Decisão: NEGADA A REVISTA.
Indicações Eventuais: A REIS ANOT VOLV PAG140. B SANTOS SIMULAÇÃO DIR CIV VOLI 1921 PAG365. ANDRADE TEOR GER PAG193. M PINTO TEOR GER 2ED PAG478.
Área Temática: DIR CIV - TEORIA GERAL.
Legislação Nacional:
Sumário : I - É nula a venda de bens alheios sempre que o vendedor careça de legítimidade para a realizar, mas o vendedor não pode opor a nulidade ao comprador de boa fé- artigo 892 do Código Civil.
II - A boa fé, nestes casos, consiste na ignorância de que a coisa vendida não pertencia ao vendedor.

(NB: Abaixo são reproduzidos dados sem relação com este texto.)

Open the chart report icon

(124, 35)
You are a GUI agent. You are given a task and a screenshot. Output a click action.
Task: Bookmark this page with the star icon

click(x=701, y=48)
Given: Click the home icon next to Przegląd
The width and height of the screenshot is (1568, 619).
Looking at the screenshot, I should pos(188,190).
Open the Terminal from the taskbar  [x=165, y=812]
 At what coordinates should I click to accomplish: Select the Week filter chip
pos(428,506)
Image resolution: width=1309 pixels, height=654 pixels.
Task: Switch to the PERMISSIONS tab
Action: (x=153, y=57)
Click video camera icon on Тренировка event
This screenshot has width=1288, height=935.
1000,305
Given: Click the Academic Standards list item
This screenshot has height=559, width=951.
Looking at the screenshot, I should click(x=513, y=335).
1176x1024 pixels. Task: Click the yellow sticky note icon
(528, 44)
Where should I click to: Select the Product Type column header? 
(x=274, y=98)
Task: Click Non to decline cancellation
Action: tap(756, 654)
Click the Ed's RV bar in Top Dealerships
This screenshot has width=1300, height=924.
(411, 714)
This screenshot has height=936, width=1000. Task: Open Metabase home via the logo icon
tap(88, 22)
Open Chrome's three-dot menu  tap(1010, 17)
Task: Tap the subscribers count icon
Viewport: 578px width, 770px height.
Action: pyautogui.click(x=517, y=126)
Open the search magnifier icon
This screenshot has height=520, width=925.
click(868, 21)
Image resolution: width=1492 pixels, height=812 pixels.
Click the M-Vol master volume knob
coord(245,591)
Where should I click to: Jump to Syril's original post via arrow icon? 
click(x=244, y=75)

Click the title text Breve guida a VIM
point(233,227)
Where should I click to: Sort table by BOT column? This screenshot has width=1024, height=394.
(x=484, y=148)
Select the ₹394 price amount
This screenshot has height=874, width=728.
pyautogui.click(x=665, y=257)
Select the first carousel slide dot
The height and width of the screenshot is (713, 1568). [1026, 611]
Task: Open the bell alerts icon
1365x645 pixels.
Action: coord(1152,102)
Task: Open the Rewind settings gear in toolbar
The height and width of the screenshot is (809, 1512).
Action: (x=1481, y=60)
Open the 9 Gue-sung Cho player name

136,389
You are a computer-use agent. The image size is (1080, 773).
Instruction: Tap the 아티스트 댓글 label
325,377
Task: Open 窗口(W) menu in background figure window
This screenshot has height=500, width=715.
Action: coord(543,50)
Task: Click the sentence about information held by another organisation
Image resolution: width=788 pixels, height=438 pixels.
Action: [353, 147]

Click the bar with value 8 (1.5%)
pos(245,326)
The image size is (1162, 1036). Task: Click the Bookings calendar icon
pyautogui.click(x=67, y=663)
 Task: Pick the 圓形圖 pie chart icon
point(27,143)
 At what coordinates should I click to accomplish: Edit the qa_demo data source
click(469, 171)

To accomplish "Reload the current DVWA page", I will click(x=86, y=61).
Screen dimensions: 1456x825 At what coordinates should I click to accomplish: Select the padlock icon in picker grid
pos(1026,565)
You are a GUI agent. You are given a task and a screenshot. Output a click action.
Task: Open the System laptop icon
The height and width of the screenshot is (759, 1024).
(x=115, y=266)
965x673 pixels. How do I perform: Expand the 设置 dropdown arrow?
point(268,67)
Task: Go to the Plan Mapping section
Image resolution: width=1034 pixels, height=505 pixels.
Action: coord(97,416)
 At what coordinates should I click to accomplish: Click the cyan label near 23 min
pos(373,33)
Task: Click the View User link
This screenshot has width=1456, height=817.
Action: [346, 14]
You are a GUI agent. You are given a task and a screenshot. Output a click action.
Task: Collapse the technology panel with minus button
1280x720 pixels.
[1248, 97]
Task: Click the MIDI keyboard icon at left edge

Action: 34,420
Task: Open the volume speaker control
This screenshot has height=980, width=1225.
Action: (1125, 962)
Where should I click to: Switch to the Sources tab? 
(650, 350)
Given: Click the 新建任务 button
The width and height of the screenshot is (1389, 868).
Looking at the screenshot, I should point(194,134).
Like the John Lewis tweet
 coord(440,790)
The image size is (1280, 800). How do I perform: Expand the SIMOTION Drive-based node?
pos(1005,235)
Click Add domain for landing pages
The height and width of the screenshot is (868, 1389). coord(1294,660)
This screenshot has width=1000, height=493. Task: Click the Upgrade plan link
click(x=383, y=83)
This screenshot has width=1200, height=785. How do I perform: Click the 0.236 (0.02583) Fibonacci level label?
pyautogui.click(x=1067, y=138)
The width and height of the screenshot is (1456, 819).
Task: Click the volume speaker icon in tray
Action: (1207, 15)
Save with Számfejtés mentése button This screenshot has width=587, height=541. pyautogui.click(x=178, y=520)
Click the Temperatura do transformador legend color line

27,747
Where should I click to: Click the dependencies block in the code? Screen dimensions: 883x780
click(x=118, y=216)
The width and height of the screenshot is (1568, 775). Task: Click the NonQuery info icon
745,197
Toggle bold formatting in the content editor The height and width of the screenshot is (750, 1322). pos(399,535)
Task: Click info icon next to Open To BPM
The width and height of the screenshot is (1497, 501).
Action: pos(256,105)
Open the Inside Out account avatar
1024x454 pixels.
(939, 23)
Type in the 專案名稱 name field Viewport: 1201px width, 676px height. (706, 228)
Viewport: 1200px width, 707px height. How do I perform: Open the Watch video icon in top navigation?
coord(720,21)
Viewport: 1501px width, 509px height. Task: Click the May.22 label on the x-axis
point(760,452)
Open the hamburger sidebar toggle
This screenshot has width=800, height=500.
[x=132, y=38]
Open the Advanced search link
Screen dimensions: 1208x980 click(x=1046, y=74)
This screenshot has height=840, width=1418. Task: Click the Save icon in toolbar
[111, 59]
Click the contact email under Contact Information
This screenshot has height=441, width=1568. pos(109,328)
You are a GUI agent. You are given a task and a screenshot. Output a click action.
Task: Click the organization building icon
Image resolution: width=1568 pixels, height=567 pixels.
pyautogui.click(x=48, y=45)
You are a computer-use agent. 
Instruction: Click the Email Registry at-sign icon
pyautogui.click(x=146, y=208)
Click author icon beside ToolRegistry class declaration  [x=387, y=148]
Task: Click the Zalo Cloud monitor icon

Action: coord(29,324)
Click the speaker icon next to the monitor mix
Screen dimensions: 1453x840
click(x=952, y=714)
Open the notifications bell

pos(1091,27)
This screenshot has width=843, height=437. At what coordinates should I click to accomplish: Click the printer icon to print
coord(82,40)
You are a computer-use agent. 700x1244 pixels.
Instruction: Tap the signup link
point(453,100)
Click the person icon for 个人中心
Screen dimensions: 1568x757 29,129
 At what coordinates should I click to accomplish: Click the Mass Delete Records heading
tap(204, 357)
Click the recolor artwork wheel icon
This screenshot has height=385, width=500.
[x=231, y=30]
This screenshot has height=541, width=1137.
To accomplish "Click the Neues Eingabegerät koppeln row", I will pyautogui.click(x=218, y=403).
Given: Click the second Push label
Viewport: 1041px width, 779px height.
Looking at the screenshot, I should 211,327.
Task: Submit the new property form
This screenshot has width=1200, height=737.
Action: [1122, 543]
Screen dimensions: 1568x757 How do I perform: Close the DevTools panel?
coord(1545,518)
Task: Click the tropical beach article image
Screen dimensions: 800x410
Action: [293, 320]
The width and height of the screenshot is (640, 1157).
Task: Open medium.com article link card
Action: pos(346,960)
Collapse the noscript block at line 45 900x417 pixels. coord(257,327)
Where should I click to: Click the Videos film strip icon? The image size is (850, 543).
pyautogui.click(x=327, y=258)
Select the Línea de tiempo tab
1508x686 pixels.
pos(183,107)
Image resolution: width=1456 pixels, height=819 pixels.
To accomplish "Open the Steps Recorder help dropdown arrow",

III - É certo que a Ré vendeu o prédio no uso de uma procuração já revogada pelo Autor, mas este não demonstrou que o comprador tivesse conhecimento de tal revogação na data em que foi outorgada a competente escritura, pelo que tal revogação não lhes é oponível - artigo 266, n. 1 do Código Civil.
IV - São elementos da simulação do negócio juridico a intencionalidade da divergência entre a vontade e a declaração, o acordo entre o declarante e o declaratário, e o intuito de enganar terceiros.
V - Só a simulação absoluta é causa de nulidada do negócio simulado, sendo a venda eficaz pelo preço efectivamente convencionado, pois a simulação do preço não torna o contrato nulo.